***** MATERIAL FOR THE TASK *****
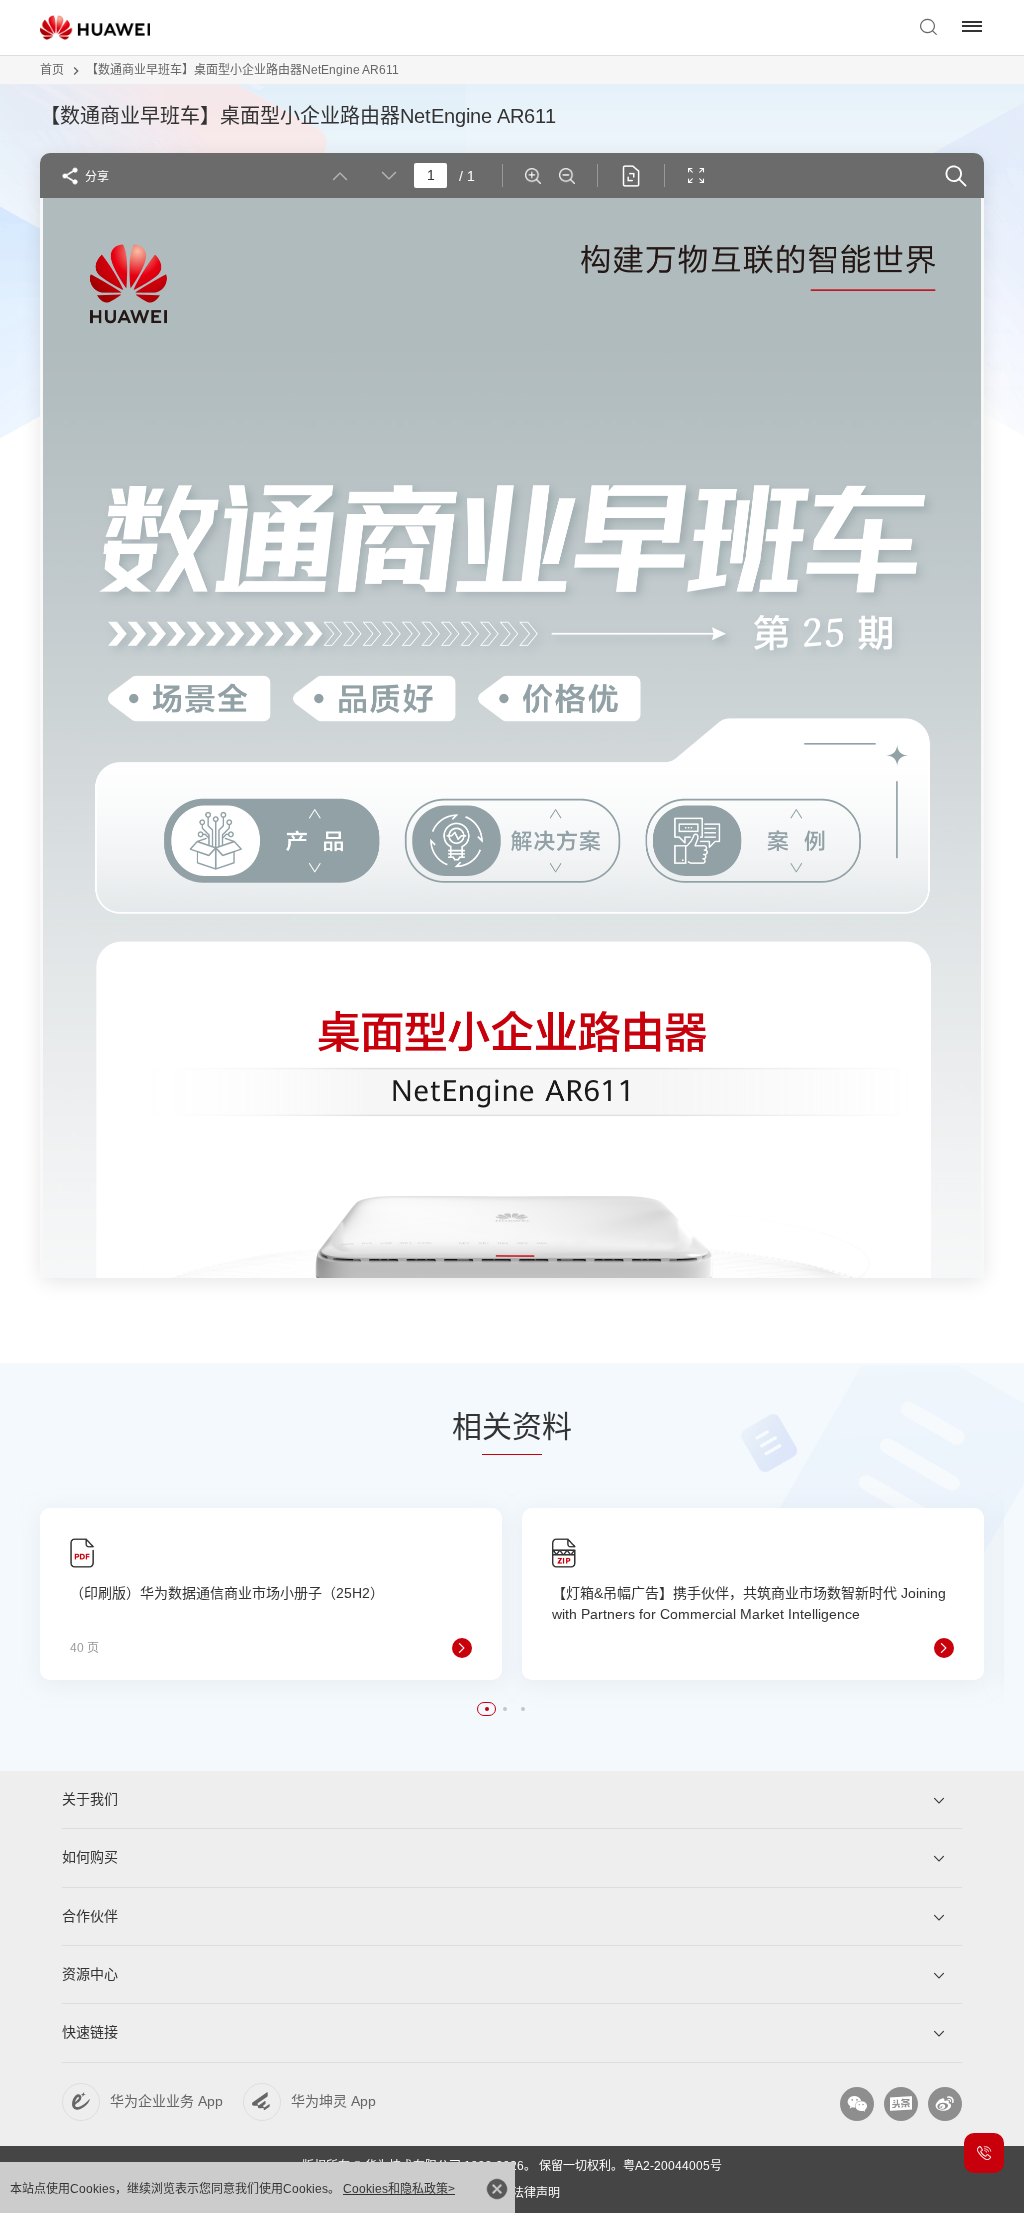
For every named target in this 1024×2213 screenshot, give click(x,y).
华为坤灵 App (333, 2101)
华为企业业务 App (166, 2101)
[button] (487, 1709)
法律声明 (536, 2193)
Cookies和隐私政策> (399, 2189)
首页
*****
▸ **PROBLEM**:
The copy you produce must match the entries above exactly, except that it has no pictures.

▸ **EXERCISE ANSWER**:
For every named target in this 1024×2213 screenshot, give click(x,y).
华为坤灵 App (333, 2101)
华为企业业务 App (166, 2101)
[button] (487, 1709)
法律声明 (536, 2193)
Cookies和隐私政策> (399, 2189)
首页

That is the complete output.